COVID-19 vaccine boosters are likely to be a hot topic of conversation around many Thanksgiving gatherings this week. The idea of a booster is, in part, to increase the number of circulating antibodies being made against SARS-CoV-2. But, it has remained unknown how correlated the level of antibodies is to the level of protection against infection. Now, by measuring antibodies against the SARS-CoV-2 spike protein in participants in a Phase III trial of the Moderna COVID-19 vaccine, researchers found that the higher the antibody level, the greater the vaccine protection against COVID-19.
This work is published in Science, in the paper, “Immune correlates analysis of the mRNA-1273 COVID-19 vaccine efficacy clinical trial.”
The results help define “correlates of protection”—or molecular biomarkers to measure how much immunity is needed to fight infection—and may guide approval decisions for mRNA COVID-19 vaccines and other COVID-19 vaccines. Immune marker correlates of protection can be used to reliably predict the level of vaccine efficacy against infection such as SARS-CoV-2. As such, they are highly sought in vaccine research; identification and validation of a correlate of protection would expedite the clinical evaluation and regulatory approval process for existing vaccines for new populations, for vaccine regimen modifications, and for new vaccines. Neutralizing antibodies (nAbs) or binding antibodies (bAbs) have been established as a correlate of protection for vaccines against many viral diseases. The hypothesis that antibodies, whether elicited by infection or by spike protein-based vaccines, are a correlate of protection against COVID-19 is supported by diverse lines of evidence.
Here, following previous assessments by other groups in non-human primates in which each of several antibody markers correlated with protection against SARS-CoV-2 replication after challenge in vaccinated rhesus macaques, Peter Gilbert, PhD, professor in the biostatistics, bioinformatics, and epidemiology program and the vaccine and infectious disease division at the Fred Hutch, and colleagues, assessed whether the same SARS-CoV-2 antibody markers were correlates of vaccine protection in a Phase III trial of the mRNA-1273 COVID-19 vaccine.
By measuring binding and neutralizing antibodies against the viral spike protein, they found that the higher the antibody level, the greater the protection afforded by the mRNA vaccine.

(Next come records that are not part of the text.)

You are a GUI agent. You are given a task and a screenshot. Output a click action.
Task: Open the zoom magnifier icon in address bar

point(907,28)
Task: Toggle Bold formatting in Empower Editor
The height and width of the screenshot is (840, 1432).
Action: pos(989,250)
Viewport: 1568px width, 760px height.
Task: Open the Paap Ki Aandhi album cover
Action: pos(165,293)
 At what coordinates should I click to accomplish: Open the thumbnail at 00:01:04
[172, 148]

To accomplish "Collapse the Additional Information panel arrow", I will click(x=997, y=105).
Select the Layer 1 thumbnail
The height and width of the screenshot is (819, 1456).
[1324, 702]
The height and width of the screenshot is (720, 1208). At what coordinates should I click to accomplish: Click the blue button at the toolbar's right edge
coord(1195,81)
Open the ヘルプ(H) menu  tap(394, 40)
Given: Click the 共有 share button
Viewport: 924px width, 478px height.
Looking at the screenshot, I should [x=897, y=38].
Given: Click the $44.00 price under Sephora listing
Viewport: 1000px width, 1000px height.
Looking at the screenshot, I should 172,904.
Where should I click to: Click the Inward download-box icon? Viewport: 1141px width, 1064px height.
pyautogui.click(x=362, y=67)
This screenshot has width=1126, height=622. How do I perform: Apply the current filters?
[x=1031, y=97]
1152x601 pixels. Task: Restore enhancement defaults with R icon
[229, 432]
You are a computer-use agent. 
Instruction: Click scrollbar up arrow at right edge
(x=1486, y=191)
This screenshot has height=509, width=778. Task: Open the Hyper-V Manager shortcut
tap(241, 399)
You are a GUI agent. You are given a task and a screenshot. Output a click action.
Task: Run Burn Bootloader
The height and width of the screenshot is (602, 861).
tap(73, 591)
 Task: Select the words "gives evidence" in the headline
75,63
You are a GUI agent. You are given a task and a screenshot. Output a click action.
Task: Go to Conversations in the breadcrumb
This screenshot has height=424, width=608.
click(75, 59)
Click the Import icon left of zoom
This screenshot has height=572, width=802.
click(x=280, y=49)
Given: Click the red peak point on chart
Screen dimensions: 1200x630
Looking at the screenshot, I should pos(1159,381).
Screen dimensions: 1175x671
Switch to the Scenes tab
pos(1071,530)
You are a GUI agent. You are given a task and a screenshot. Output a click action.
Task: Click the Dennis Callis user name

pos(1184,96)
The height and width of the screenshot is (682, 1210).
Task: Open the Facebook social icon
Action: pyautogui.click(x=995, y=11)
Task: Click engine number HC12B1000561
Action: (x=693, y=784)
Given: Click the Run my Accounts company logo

The team assessed anti-spike, anti-receptor binding domain IgG, and neutralizing antibodies in vaccine recipients as correlates of risk for COVID-19 and as correlates of protection. The immune markers were measured at the second vaccination and four weeks later.
Based on any of the antibody markers, estimated COVID-19 risk was about 10 times lower for vaccine recipients with antibodies in the top 10% of values compared to those with negative/undetectable values.
All markers, the authors wrote, were inversely associated with COVID-19 risk and directly associated with vaccine efficacy. Vaccine recipients with post-vaccination 50% neutralization titers 10, 100, and 1000 had estimated vaccine efficacy of 78%, 91%, and 96%, respectively.
These results, the authors noted, help define immune marker correlates of protection with applications including to support provisional or traditional approval decisions for mRNA COVID-19 vaccines and potentially for other COVID-19 vaccines.